Levy: Escape the Bubble
Escaping the Dartmouth bubble is about more than ourselves.
Last week, I was fortunate enough to be invited to celebrate Passover at a professor’s house off campus. During the Seder, I had the opportunity to interact with my professor’s elderly parents and young kids. I participated in lively discussions about world affairs and listened intently to cherished family stories. Importantly, none of these conversations were centered around Dartmouth or dominated by the perspectives of Dartmouth students. If only for one night of food, song and prayer, I escaped the infamous Dartmouth bubble.
Personally, I have much more experience living inside of “bubbles” than outside of them. At my private high school in a small town in California, the word was invoked frequently to point out the privilege of students and the emphasis my school placed on political correctness. Nonetheless, I felt more tethered to the real world during high school than I do here at Dartmouth. After all, I had frequent interactions with non-academic adults and easy access to transportation that connected me to the world outside of my school and home. So, I didn’t really see a problem with bubbles. Then I came to Dartmouth.
The Dartmouth bubble is pervasive. In a survey by College Pulse, 90 percent of Dartmouth students agreed that Dartmouth exists in a bubble, which the survey defined as “a place where people are isolated from the real world and most of the things that happen outside the bubble don’t affect the people in the bubble.” Even Dartmouth’s Admissions website acknowledges this. In a piece on the Dartmouth Admissions website, Manny Howze-Warkie ’20 described the Dartmouth bubble as “a sort of tunnel vision where students lose track of things happening outside the invisible walls of this campus.”
From the moment we set foot on campus, students hear from parents, faculty, administrators and advisors that we should try to escape the Dartmouth bubble. We are encouraged to take a day trip to Boston or go on a hike and enjoy the beauty of New Hampshire. We hear that leaving the bubble will “broaden our horizons” and “put our lives on campus into perspective.” The arguments that I hear tend to focus on the personal benefits of leaving the bubble.

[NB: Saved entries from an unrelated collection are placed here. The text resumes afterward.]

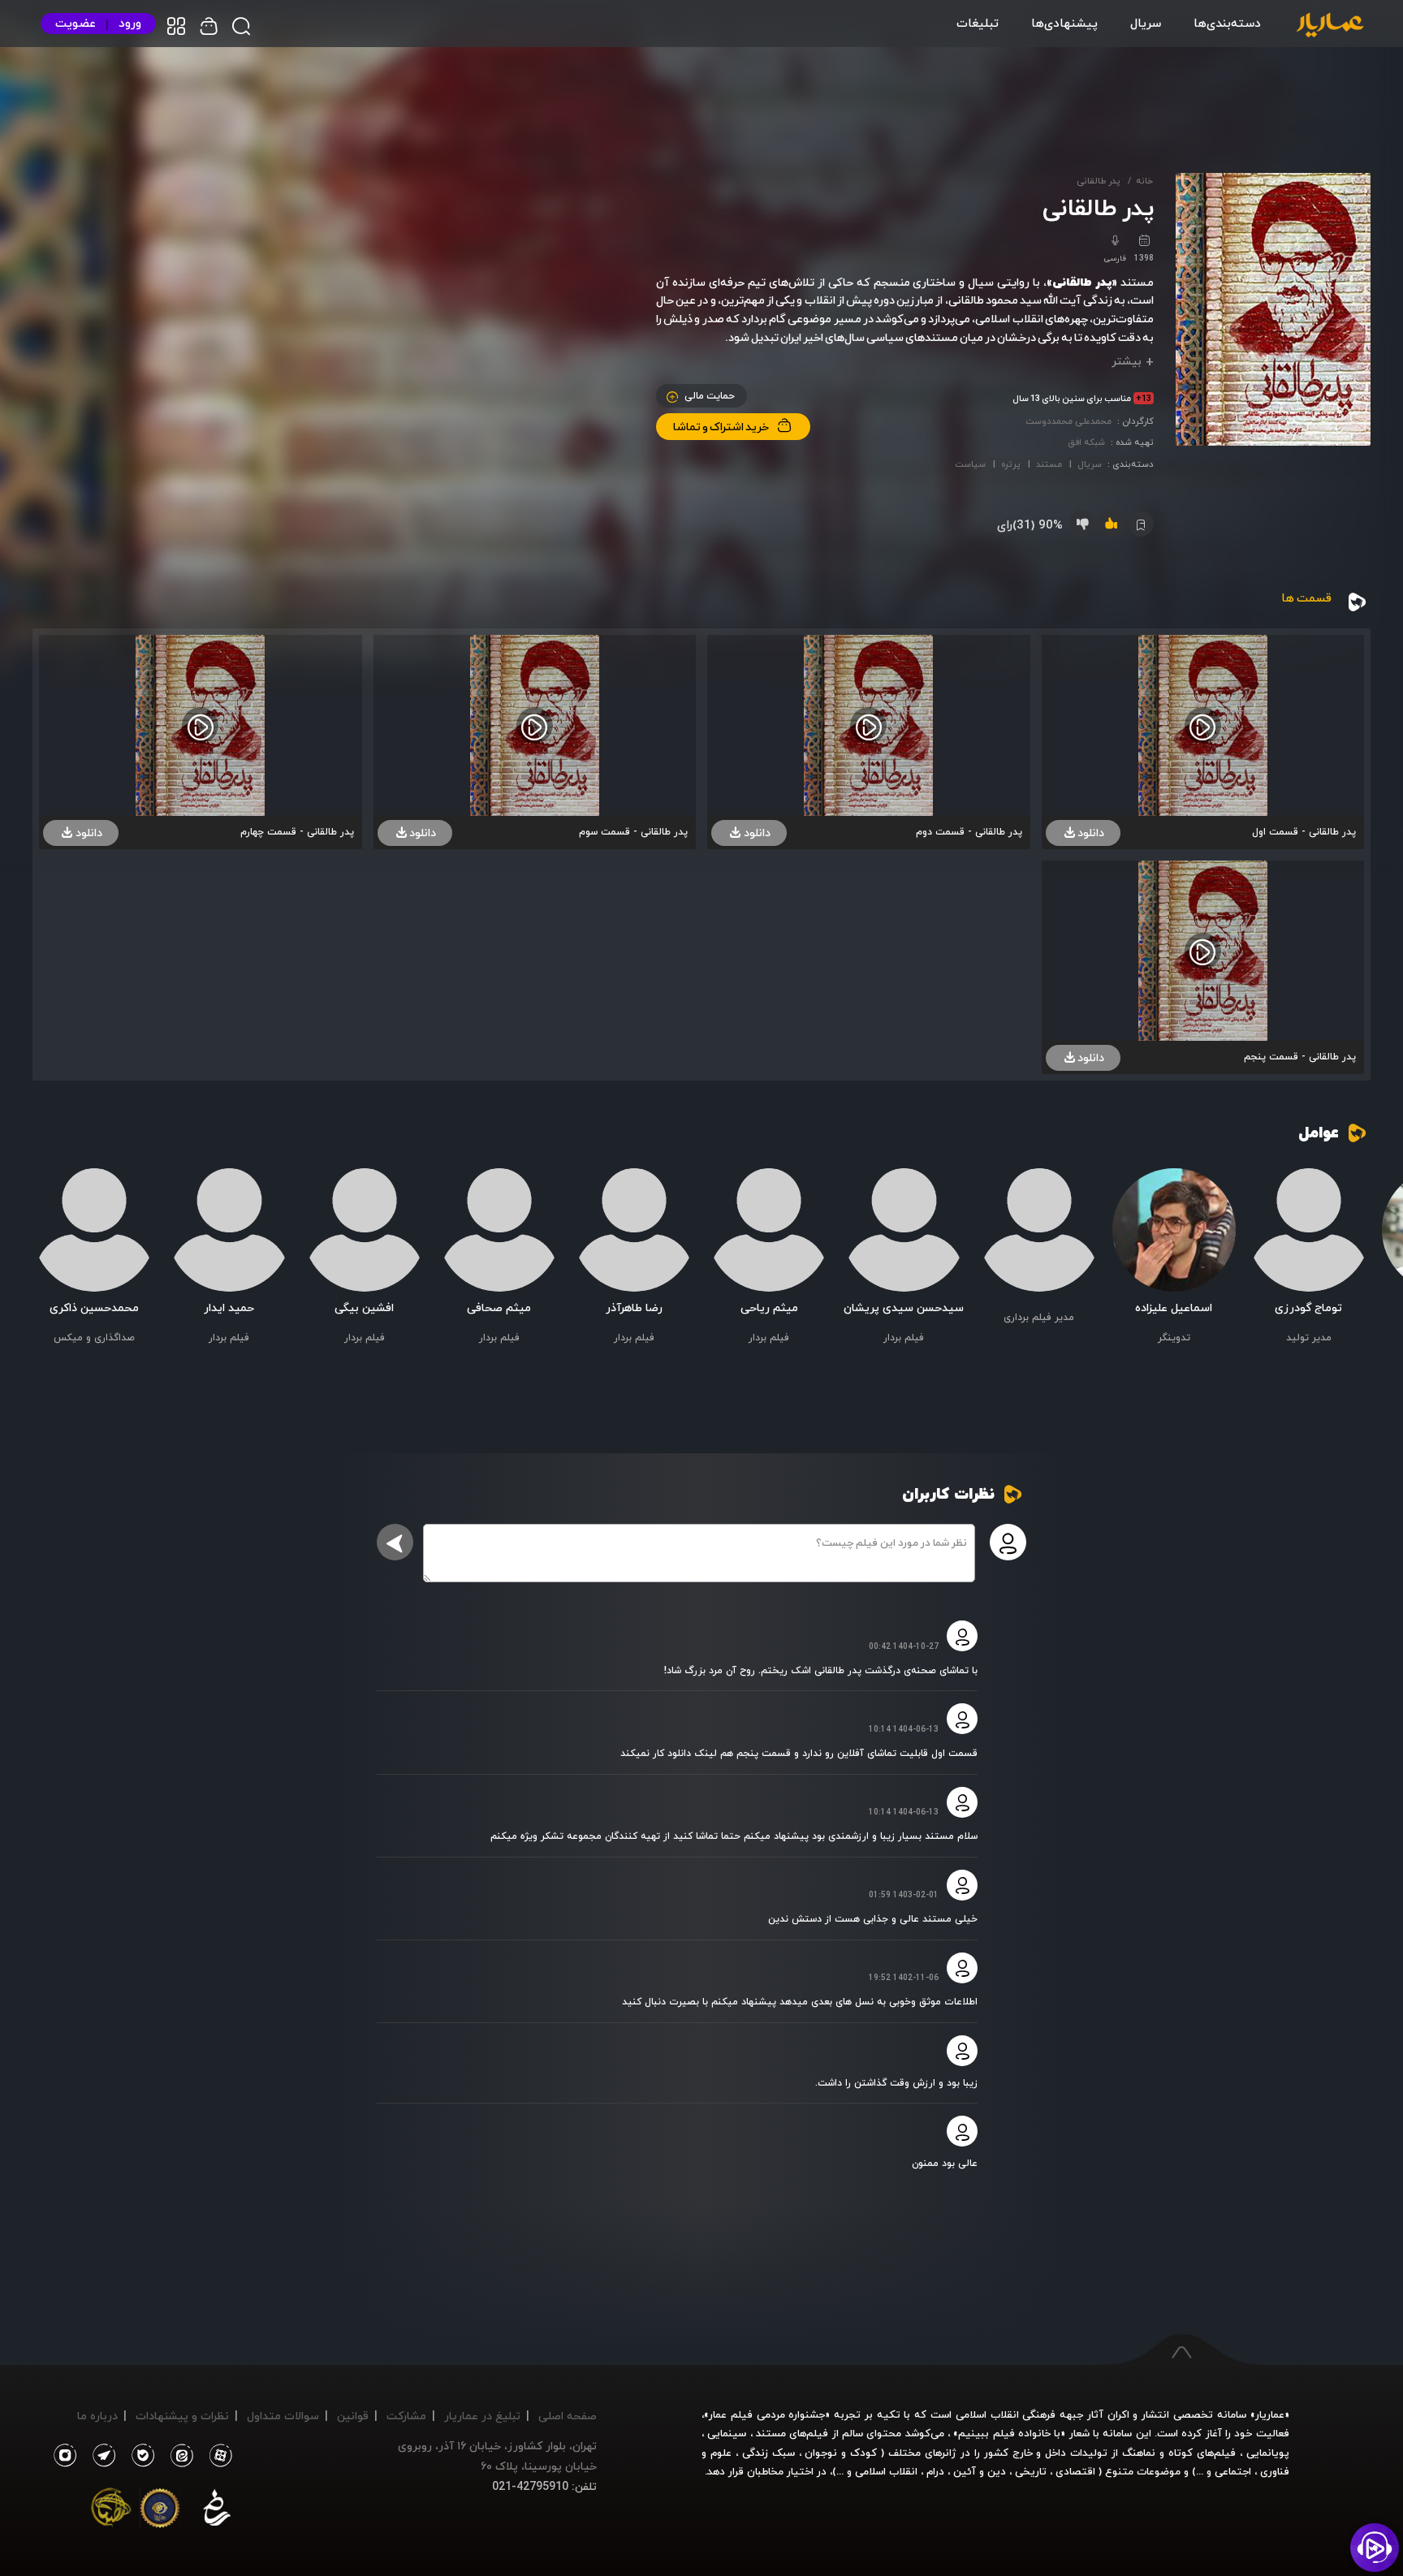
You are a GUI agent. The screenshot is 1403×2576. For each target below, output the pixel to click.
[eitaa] (178, 2455)
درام (935, 2471)
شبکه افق (1086, 442)
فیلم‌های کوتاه (1202, 2453)
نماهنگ (1138, 2453)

The self-satisfaction argument for leaving the bubble, however, is not very convincing to me. I agree that leaving the bubble provides a reprieve from the day-to-day Dartmouth grind. Most of the time, however, quarter-system students like us are too busy and stressed to venture beyond the periphery of Main Street simply for a greater sense of satisfaction.
So, we should remember that leaving the bubble can be more than just a self-absorbed search for a temporary escape from Dartmouth. It can be an opportunity to make an impact on the world. Indeed, the world-class education we receive and the resources to which we have access oblige us to do more than just get good grades.

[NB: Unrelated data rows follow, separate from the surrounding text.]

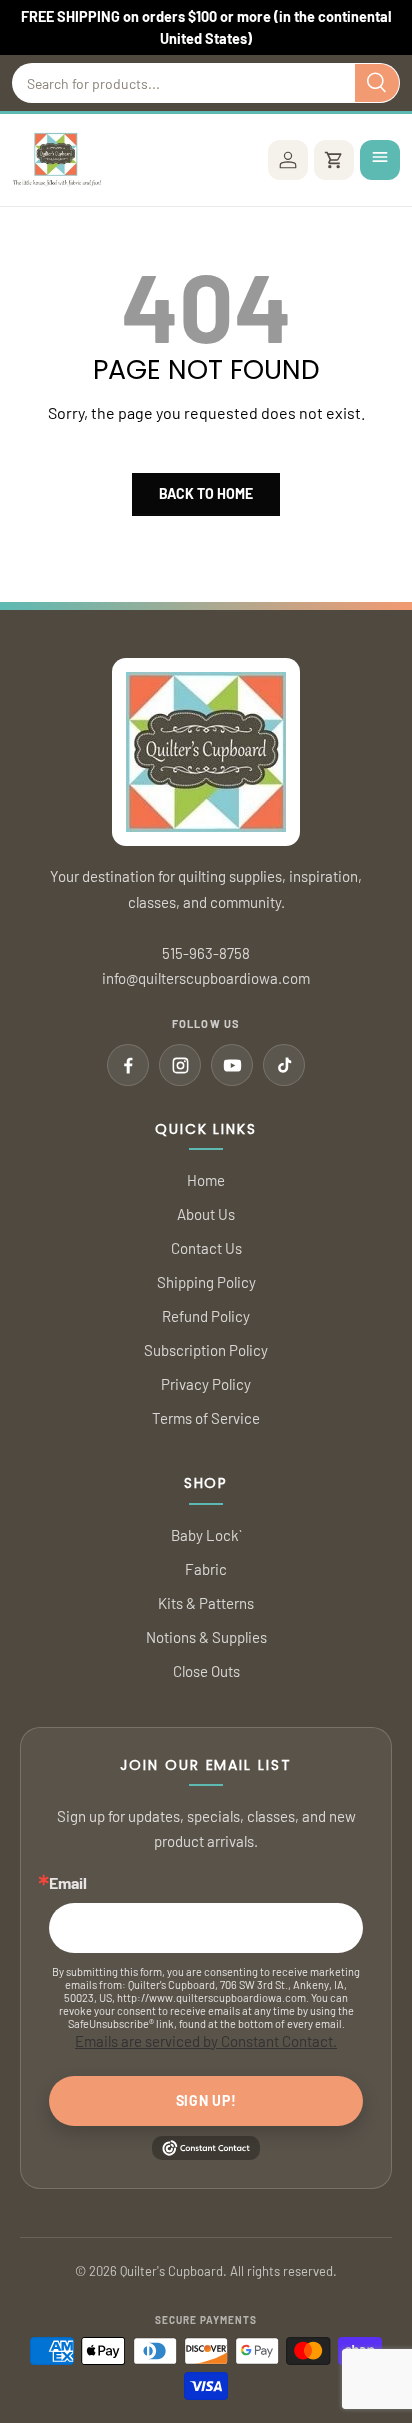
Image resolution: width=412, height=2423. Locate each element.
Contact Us (206, 1248)
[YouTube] (232, 1065)
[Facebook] (128, 1065)
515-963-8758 (206, 953)
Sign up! (206, 2100)
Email (68, 1883)
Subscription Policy (206, 1350)
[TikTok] (284, 1065)
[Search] (377, 83)
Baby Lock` (206, 1535)
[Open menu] (380, 160)
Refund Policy (206, 1316)
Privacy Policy (206, 1384)
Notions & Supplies (206, 1637)
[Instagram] (180, 1065)
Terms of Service (206, 1418)
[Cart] (334, 160)
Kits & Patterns (206, 1603)
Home (206, 1180)
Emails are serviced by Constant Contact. (206, 2041)
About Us (206, 1214)
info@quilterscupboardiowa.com (206, 978)
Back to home (206, 493)
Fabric (206, 1569)
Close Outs (206, 1671)
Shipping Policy (206, 1282)
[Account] (288, 160)
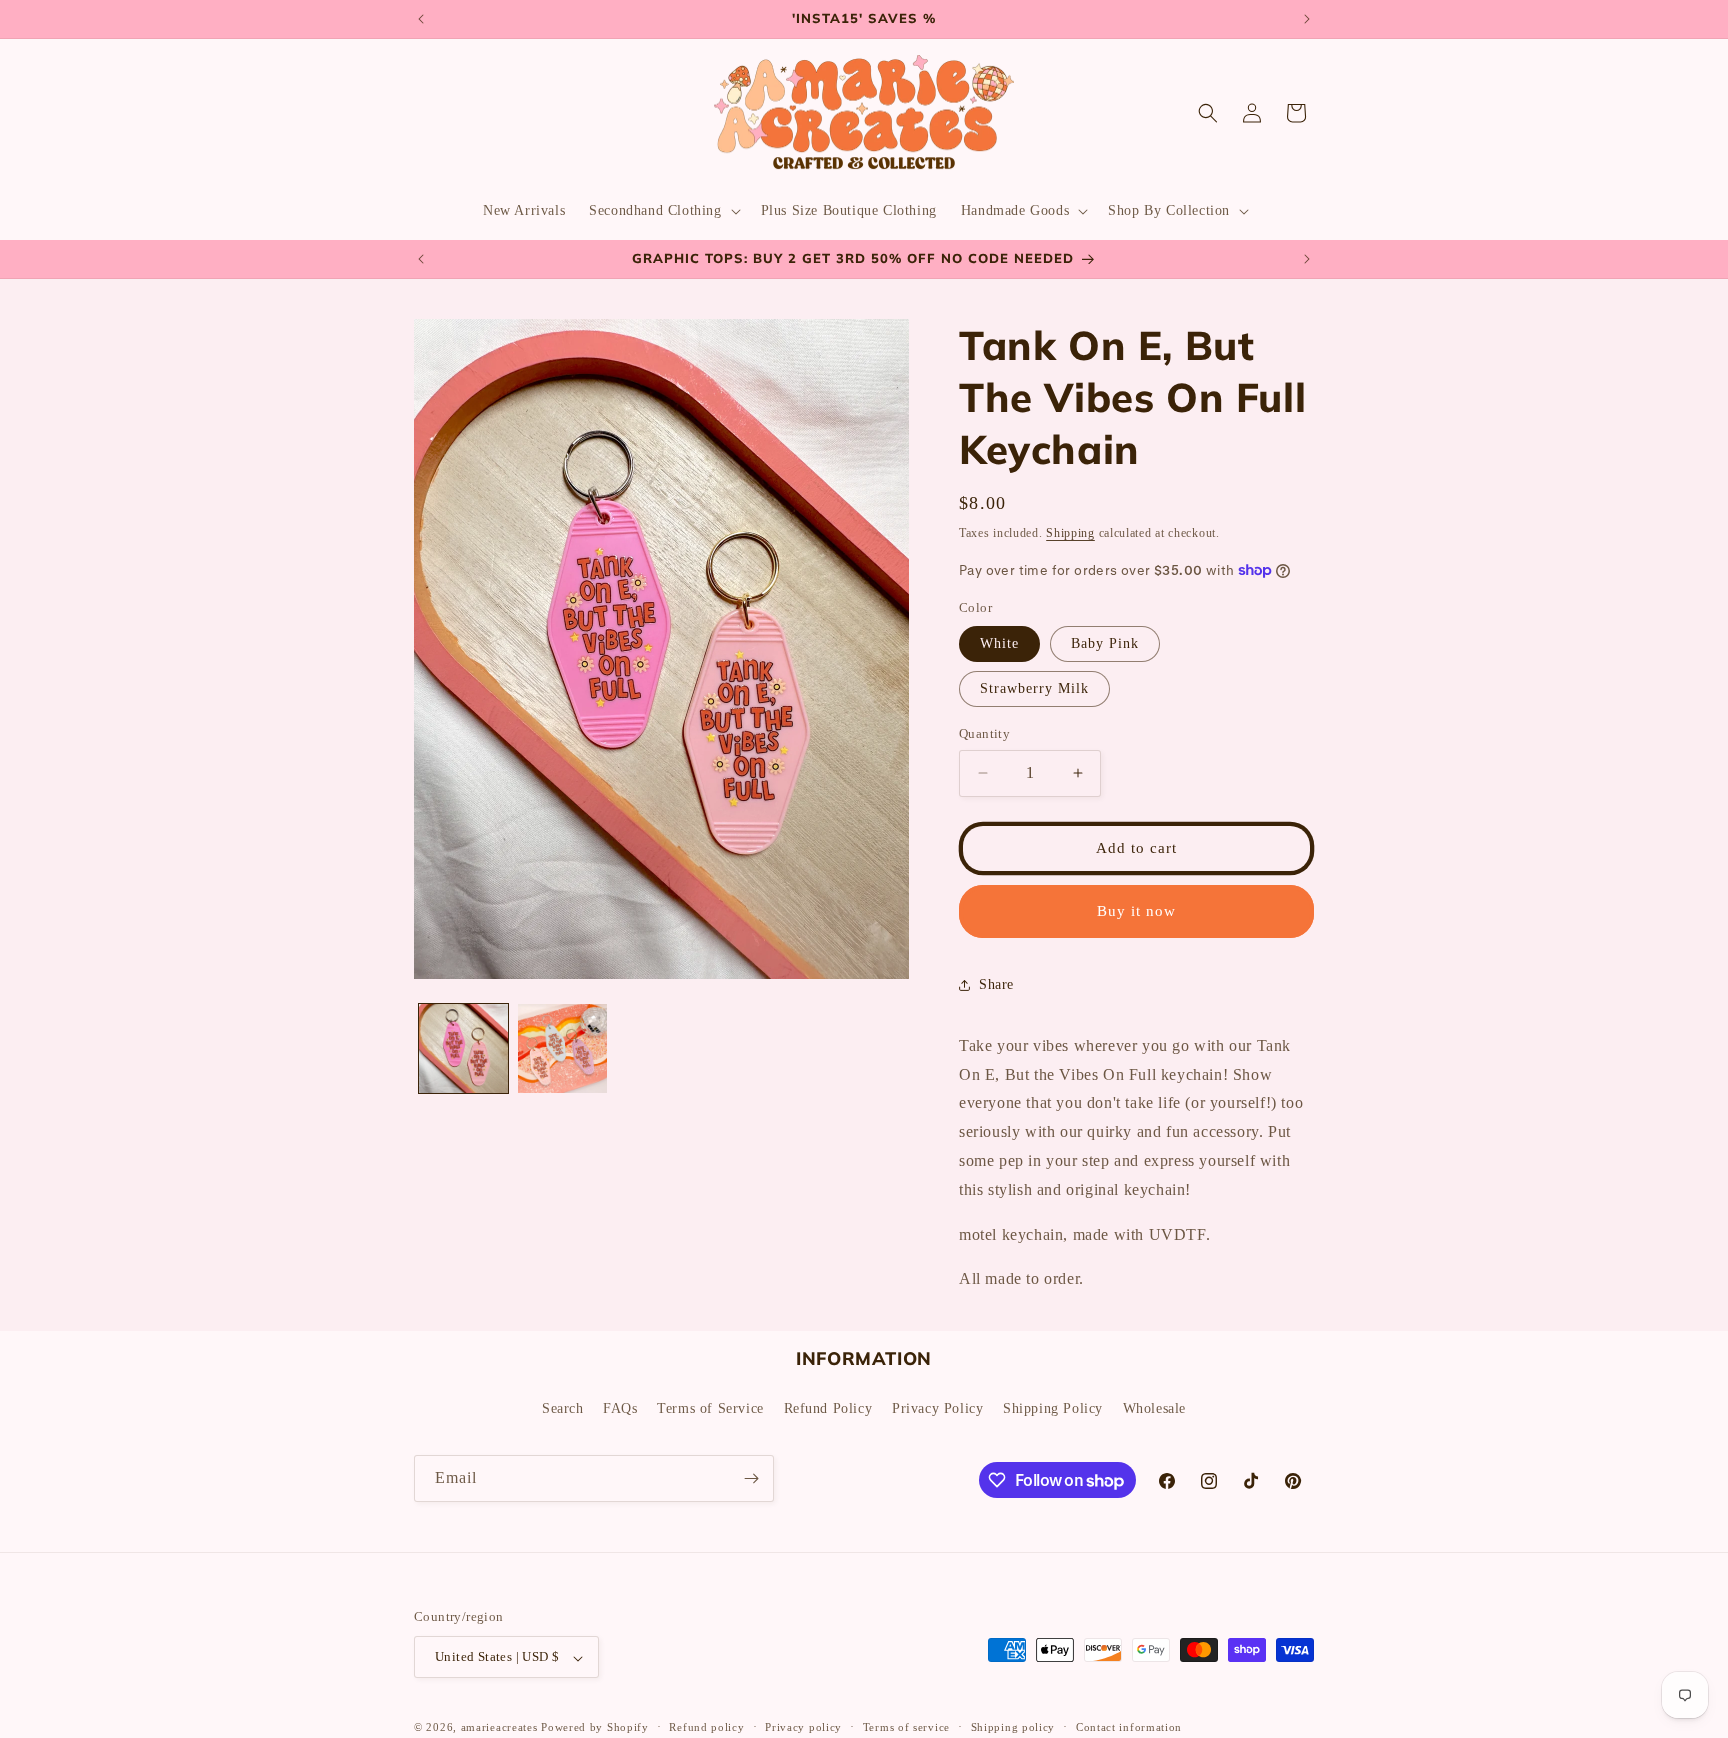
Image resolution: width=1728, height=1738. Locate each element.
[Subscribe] (751, 1478)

We should escape the Dartmouth bubble by taking our newly-gained knowledge and skills and applying them in the real world in order to give back to our community. It doesn’t take much for a math major to tutor a Hanover high student once a week or for an engineering student to help with a local project.
Yes, these things will help Dartmouth students reflect on what actually matters in life and hopefully gain some personal satisfaction. But more importantly, they make a big difference for those outside of the bubble — the people we will one day join after we don our graduation caps and leave the Dartmouth bubble for good.